What to produce →
Transcribe, word for word, only the lines from the one containing "This screenshot has width=557, height=326." through the end of the material below. Pictures stay out.
┌────────
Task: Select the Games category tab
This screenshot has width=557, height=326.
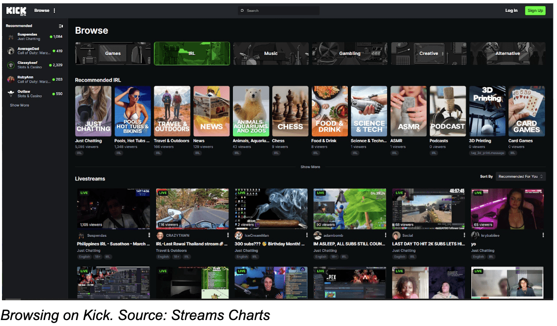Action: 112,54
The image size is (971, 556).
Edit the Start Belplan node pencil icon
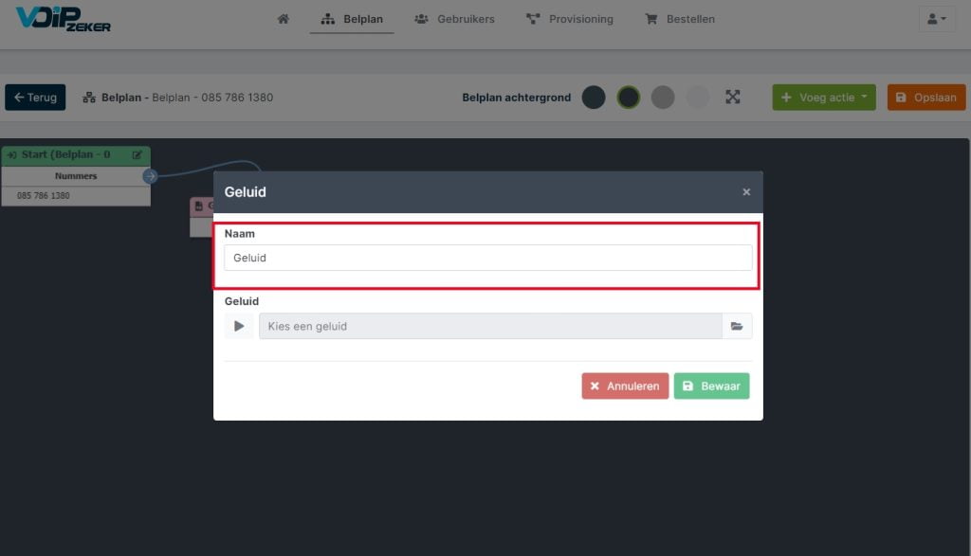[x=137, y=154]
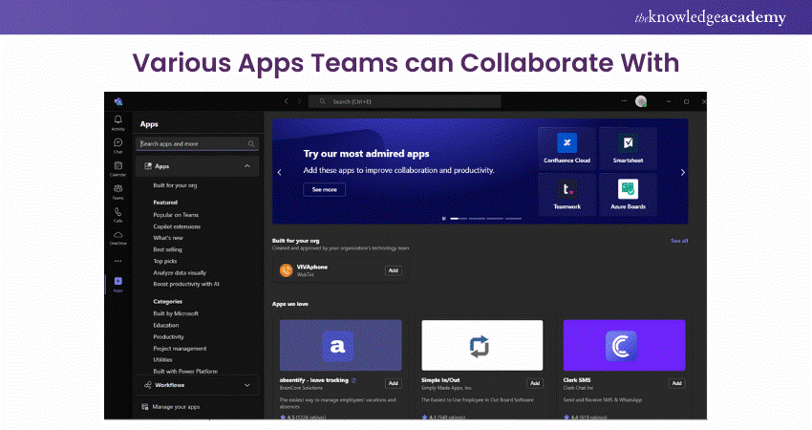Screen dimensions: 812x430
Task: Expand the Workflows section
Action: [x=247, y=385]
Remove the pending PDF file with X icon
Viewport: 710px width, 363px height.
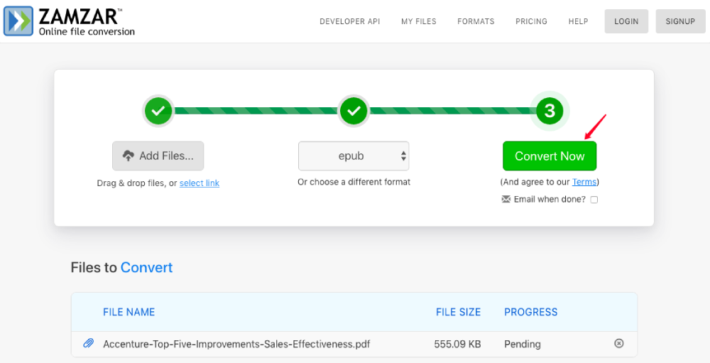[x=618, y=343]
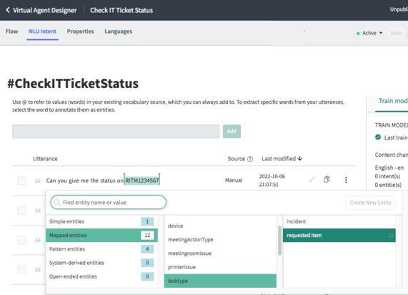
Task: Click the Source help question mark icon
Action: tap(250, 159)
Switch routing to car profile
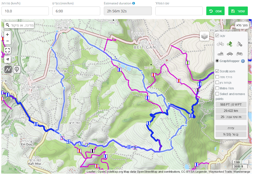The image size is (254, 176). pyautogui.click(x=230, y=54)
└────────
Your response →
This screenshot has width=557, height=326.
Action: 112,54
The image size is (971, 556).
Edit the Start Belplan node pencil icon
[x=137, y=154]
Screen dimensions: 812x430
Task: Expand the Workflows section
Action: [x=247, y=385]
Remove the pending PDF file with X icon
Viewport: 710px width, 363px height.
[x=618, y=343]
Task: Click the Source help question mark icon
Action: tap(250, 159)
Switch routing to car profile
The image size is (254, 176). pyautogui.click(x=230, y=54)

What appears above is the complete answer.